Fig. 1: Chest radiograph, showing air–fluid level.
An 87-year-old man was admitted to hospital for a work-up following a 3-week history of weakness and dizziness. He had experienced a 14-kg weight loss over the preceding 3 months. He denied abdominal or respiratory symptoms and fever, and the rest of his review of symptoms was unremarkable. His examination was normal except for some mild tenderness in the left upper quadrant. His leukocyte count was elevated (23.4 [normal 4–10] х 109/L), with neutrophilia (87% neutrophils [normal < 75%]); his other blood counts were unremarkable. A chest radiograph was normal.
Fig. 2: CT scan of abdomen, showing large necrotic abscess.
On day 2 of his admission, the patient suddenly became short of breath, and a chest radiograph revealed a left-sided hydropneumothorax (not shown). A CT scan of his chest (Fig. 1) revealed an air–fluid level and findings suggestive of empyema. The fluid drained by a chest tube was turbid and foul smelling. Cultures revealed gram-negative enteric organisms, including Escherichea coli, Klebsiella sp and Enterococcus sp consistent with colonic flora. A CT scan of the abdomen (Fig. 2) showed a large abscess in the upper left quadrant of the abdomen and colonic diverticulitis. A gastrograffin enema (Fig. 3) revealed the presence of a fistulous tract, connecting the colon with the left pleural space. The patient underwent emergent colectomy with transverse colostomy. Total parenteral nutrition and broad-spectrum antibiotic therapy were started. Unfortunately, the patient died before thoracic surgery could occur. The surgical pathology findings were consistent with diverticulitis; findings at autopsy ruled out neoplasm as a cause of his colopleural fistula.
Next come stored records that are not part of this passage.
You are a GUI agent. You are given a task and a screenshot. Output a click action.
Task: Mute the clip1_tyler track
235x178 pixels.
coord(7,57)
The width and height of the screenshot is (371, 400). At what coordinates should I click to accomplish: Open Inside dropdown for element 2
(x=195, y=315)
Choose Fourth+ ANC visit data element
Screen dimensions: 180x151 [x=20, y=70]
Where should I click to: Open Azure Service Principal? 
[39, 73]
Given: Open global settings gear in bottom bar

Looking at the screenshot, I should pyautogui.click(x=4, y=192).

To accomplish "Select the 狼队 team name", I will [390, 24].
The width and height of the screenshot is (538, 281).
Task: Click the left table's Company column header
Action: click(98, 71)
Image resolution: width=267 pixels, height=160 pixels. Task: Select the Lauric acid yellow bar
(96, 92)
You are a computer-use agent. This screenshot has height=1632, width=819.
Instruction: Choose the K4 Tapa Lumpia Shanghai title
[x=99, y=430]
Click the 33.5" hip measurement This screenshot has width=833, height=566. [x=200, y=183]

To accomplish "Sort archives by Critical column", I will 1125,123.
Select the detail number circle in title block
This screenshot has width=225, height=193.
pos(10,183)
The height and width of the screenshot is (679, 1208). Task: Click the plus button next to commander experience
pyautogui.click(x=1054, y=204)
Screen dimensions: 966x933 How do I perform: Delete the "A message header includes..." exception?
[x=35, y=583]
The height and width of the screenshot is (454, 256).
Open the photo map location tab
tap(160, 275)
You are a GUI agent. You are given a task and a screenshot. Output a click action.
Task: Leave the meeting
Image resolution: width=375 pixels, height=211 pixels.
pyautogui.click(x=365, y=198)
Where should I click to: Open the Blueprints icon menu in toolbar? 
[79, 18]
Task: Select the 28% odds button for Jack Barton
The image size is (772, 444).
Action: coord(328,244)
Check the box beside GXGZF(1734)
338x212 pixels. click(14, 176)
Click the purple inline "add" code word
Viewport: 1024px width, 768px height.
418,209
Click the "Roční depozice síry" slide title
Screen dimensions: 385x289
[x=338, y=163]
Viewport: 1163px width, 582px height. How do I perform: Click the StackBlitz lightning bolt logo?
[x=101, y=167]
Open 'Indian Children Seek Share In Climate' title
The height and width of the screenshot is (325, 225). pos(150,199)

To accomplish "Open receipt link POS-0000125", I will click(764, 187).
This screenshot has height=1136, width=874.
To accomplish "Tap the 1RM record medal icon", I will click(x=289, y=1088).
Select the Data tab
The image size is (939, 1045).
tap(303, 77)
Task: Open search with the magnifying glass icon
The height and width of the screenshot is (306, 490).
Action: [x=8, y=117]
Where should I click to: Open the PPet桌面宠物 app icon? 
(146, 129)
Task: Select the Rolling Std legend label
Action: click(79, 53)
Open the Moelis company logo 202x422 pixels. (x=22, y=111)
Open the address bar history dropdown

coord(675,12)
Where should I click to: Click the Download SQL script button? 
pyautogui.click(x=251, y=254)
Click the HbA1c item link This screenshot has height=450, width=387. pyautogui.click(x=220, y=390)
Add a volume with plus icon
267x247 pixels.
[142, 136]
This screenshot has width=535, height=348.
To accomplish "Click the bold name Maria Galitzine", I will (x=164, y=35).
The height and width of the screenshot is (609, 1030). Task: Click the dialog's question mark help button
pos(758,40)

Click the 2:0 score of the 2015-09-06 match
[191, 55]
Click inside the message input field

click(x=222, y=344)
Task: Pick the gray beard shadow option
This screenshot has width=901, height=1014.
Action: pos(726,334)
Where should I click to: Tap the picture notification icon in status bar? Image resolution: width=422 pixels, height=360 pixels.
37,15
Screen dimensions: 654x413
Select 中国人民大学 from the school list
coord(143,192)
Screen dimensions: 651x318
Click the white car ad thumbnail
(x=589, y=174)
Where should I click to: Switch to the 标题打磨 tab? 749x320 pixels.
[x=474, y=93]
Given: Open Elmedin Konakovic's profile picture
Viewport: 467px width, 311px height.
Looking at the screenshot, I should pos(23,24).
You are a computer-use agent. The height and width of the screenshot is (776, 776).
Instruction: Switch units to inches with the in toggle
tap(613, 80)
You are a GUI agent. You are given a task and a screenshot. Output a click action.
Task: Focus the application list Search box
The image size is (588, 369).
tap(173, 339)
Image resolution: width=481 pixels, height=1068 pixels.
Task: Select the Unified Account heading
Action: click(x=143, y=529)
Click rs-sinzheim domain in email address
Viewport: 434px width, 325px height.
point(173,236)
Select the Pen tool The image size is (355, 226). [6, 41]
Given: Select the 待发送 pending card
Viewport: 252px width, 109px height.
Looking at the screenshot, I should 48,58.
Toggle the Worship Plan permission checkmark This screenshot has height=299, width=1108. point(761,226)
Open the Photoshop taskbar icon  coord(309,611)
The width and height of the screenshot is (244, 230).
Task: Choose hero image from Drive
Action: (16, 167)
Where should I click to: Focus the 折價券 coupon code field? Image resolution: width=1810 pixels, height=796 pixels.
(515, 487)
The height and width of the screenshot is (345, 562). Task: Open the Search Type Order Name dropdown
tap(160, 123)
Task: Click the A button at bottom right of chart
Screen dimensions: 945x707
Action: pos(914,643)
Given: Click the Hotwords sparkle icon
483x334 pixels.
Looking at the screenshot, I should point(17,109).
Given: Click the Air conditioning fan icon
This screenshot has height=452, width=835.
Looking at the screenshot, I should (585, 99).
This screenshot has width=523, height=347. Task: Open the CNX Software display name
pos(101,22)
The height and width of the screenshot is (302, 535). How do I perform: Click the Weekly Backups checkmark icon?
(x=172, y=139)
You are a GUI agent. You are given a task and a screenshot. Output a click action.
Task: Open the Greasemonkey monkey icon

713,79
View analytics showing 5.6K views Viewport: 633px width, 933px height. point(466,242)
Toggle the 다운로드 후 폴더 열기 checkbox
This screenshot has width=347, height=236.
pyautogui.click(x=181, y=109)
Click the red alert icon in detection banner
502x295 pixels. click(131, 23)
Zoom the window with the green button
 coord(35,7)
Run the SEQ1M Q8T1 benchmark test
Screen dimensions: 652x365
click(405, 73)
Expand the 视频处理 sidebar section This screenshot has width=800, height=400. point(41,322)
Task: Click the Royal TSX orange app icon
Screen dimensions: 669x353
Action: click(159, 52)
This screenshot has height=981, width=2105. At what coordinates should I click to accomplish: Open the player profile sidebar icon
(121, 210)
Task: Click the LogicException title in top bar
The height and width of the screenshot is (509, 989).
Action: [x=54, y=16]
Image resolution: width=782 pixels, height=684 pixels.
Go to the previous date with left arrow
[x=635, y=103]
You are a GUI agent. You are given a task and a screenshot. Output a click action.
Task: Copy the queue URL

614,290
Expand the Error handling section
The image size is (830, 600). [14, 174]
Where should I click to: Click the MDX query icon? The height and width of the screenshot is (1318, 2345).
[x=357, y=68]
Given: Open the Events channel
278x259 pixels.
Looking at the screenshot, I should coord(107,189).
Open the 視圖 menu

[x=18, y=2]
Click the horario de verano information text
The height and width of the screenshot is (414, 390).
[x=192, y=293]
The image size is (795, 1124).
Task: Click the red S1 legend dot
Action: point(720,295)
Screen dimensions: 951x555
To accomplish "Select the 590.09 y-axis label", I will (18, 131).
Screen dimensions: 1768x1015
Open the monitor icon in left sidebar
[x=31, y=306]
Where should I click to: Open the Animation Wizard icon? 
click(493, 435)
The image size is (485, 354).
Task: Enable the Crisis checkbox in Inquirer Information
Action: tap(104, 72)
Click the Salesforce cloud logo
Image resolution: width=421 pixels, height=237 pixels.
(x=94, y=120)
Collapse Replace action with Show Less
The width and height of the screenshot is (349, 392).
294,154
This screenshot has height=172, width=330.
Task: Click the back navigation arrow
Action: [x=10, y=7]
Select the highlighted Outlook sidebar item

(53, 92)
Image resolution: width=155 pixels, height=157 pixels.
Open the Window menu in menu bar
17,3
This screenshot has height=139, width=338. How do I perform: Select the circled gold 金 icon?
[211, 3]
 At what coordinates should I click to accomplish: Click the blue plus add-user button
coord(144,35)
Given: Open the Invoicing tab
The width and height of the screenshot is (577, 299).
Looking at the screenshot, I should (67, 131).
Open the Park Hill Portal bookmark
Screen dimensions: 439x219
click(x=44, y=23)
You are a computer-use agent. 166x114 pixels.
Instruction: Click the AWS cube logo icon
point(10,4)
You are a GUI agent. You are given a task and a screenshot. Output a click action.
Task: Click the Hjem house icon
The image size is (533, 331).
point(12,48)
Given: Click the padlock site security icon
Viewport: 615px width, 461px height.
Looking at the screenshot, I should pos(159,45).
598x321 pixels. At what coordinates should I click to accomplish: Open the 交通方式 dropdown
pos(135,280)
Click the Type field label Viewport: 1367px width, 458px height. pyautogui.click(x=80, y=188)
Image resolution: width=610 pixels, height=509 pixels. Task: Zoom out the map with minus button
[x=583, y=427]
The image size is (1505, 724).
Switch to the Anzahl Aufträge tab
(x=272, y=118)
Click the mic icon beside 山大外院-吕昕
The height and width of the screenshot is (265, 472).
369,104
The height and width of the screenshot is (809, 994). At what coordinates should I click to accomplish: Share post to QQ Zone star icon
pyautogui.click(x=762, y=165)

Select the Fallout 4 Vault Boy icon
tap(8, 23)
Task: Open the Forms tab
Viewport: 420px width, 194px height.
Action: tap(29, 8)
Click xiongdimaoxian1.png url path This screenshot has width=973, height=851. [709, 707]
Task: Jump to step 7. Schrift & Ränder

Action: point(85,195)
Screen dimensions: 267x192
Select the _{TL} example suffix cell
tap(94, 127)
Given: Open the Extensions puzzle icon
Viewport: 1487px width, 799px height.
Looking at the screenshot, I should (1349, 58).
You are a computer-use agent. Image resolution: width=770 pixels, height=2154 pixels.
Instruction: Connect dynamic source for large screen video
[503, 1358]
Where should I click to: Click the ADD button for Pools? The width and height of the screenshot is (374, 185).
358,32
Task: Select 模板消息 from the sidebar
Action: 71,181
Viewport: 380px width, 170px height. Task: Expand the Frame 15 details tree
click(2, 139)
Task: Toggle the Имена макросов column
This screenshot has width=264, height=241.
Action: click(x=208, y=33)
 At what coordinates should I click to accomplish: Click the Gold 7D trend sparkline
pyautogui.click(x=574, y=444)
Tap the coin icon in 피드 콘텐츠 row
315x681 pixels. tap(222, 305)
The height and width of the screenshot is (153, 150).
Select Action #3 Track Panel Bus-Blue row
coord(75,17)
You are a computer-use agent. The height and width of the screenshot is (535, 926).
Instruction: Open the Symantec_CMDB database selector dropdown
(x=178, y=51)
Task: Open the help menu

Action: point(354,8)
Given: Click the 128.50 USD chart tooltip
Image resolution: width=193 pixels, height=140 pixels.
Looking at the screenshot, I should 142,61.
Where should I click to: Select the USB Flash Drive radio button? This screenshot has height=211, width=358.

Fig. 3: Gastrograffin enema showing spillage of gastrograffin (small arrows) into pleura through colopleural fistula. Large arrow points to drain inserted in diverticular abscess.
Colopleural fistula is exceptionally rare. It has occurred after traumatic rupture of the diaphragm,1 strangulation of part of the colon through a congenital Bochdalek (diaphragmatic) hernia2 and intra-abdominal surgery,3 but it can be idiopathic.
Acute empyema resulting from the sudden rupture of an adjacent abscess or viscera usually presents acutely with hyperpyrexia, chest pain, dyspnea and hemodynamic instability consistent with septic shock. Chest radiography may demonstrate an air–fluid level in the lung, with CT imaging showing disease on both sides of the diaphragm. A colopleural fistula should strongly be suspected as the cause of acute empyema if the fluid removed by a chest tube contains colonic flora. The diagnosis can be confirmed by demonstration of the fistulous tract with the use of radiologic studies such as a gastrograffin enema.
Total parenteral nutrition for complete bowel rest, fluid replacement therapy, and aggressive prevention and treatment of sepsis are indicated in the treatment of colopleural fistula. However, urgent surgical intervention is often required.